Ozone measuring instruments demanded constant baby-sitting and frequently leaked chemicals so caustic that they etched the concrete floors and dissolved the plaster walls of monitoring stations. Vacuum pumps clattered constantly.
"It was like working in a factory. Those pumps were really noisy," said William Bope, AQMD's air quality monitoring manager.
Technicians had to fill the refrigerator-sized machines with wet chemical solutions that reacted with ozone and turned colors, providing a means for gauging the pollutant's levels. When a machine's plumbing backed up during a weekend, workers would arrive on Monday morning to a floor flooded with acid solutions. The finicky devices also needed constant adjustment.
"You'd sneeze and the darn thing would be out of calibration," Bope said.
Today, an ozone monitor can fit into a large briefcase. Using only ultraviolet light and solid-state electronics, the silent devices can measure smog levels continuously, with little maintenance.
Scientists started developing air pollution monitoring devices in the late 1940s. Since little was known about the chemical nature of smog, and it had never before been measured, they had to start from scratch.

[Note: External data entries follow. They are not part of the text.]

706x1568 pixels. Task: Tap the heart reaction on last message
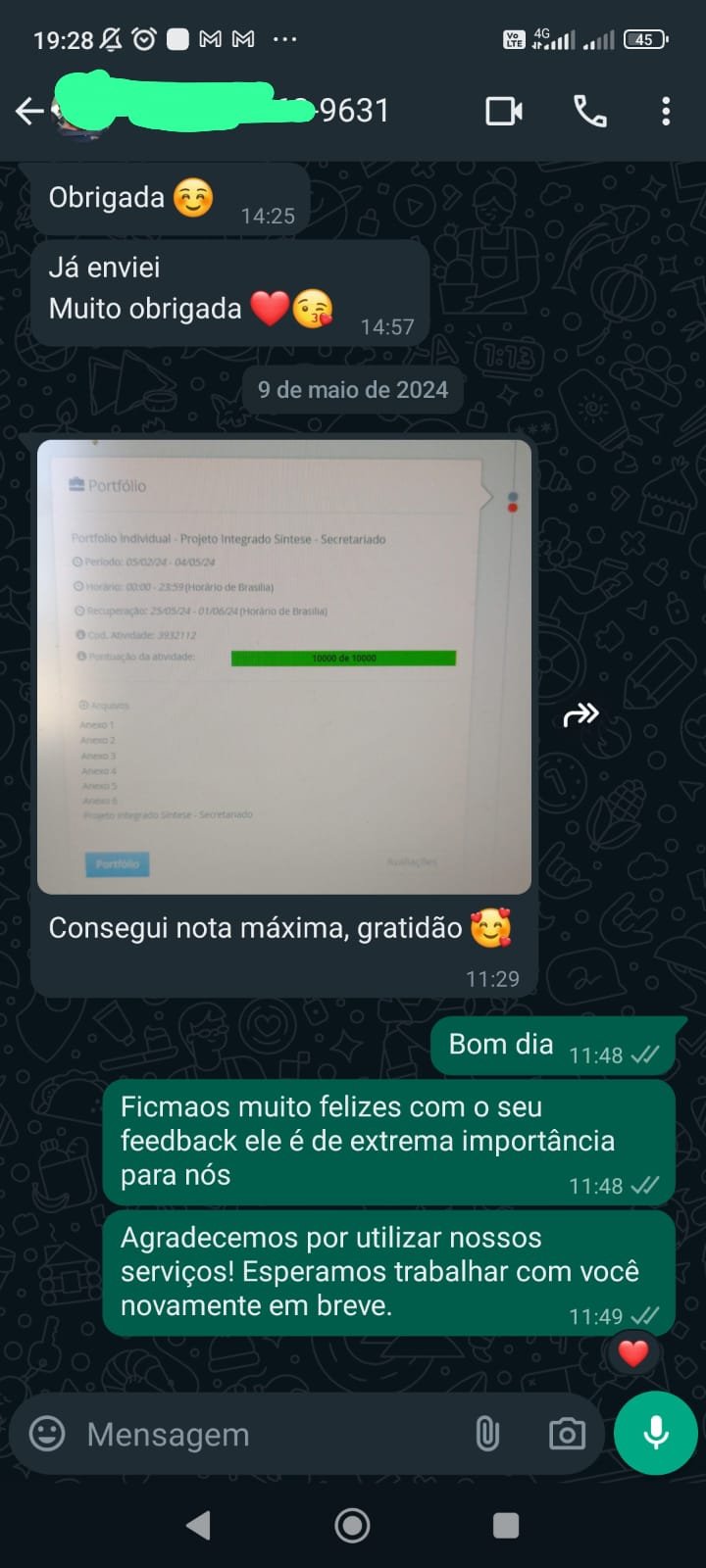[x=632, y=1353]
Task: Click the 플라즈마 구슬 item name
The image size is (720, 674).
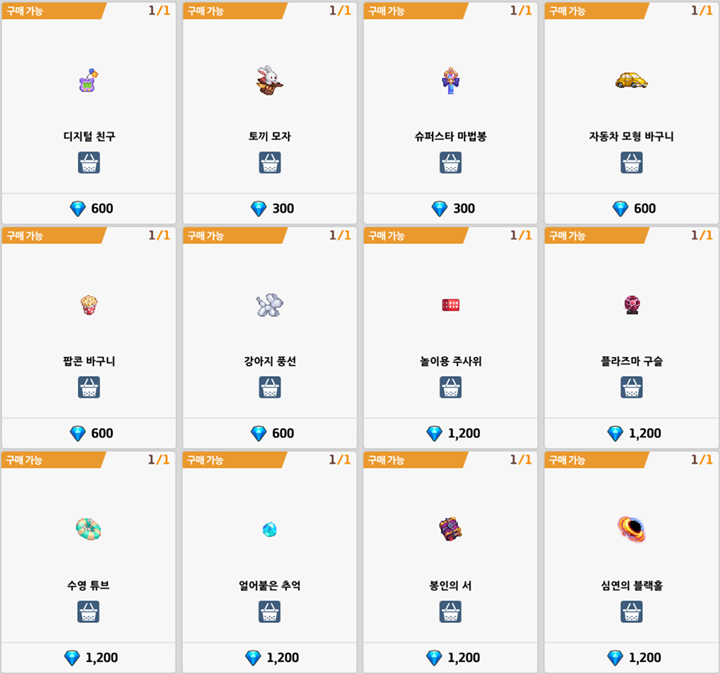Action: pos(631,361)
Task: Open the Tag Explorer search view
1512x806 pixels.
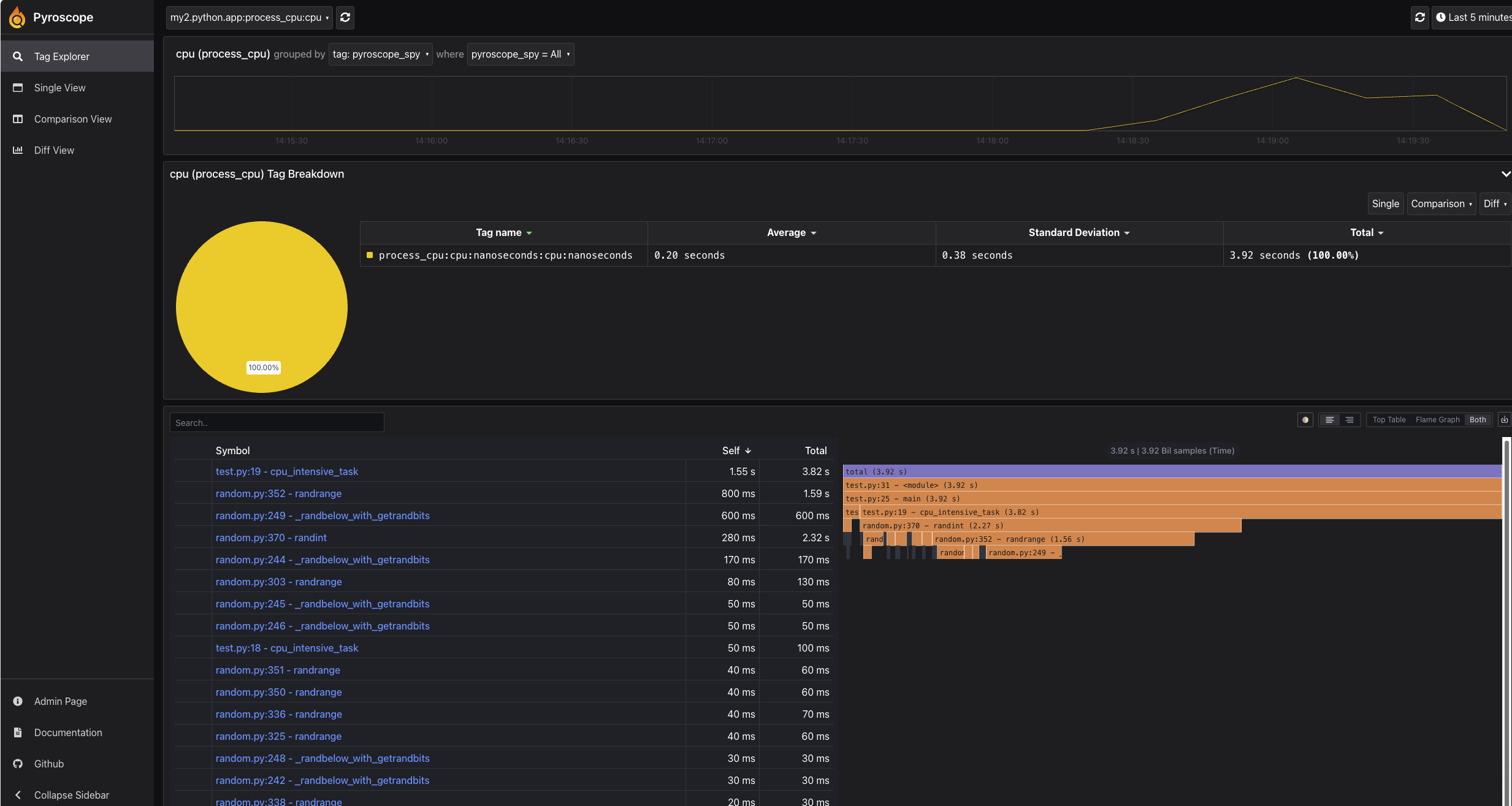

The first reliable field monitoring technique measured ozone levels based on the amount of time it took for the pollutant to crack a thin strip of rubber. As a vacuum pump drew a measured amount of outdoor air across a folded strip of rubber, a technician with a stopwatch and a magnifying eyepiece timed how long it took for the rubber to crack.
In 1955, the Los Angeles APCD established an alert system to warn the public and curtail or shut down industrial activity in the event of an impending air pollution emergency. The following year, APCD officials finished installing a 15-station monitoring network, the first in the nation to provide continuous air quality data for measuring and forecasting smog levels.
That system grew into today's network of more than 30 stations, which is the backbone for making daily forecasts, issuing health advisories, gauging long-term progress in reducing smog levels and developing air quality models to predict future attainment of clean air standards.
Today, ozone levels are measured by shining ultraviolet light through a tube filled with outdoor air. Since ozone absorbs ultraviolet light, the amount that passes through the tube is measured to reveal the pollutant's concentration.
Air quality data is recorded on computers and automatically sent by telephone to AQMD headquarters. Each instrument technician, who used to handle only one station, now maintains three or four.
Computers at AQMD headquarters consolidate this information into summaries used to advise schools, residents and the media. Anyone can check current smog levels by viewing current hourly readings.
In the future, air quality monitoring equipment is expected to become even smaller and require less maintenance. Instead of occupying a small building, monitoring equipment may be contained in a lunch pail-sized box mounted on a telephone pole.
As smog levels are reduced and some areas actually achieve health standards, fewer stations will be needed. But some will always stand watch to ensure that air pollution levels continue to decline, and that once clean air is achieved, unhealthful smog never returns.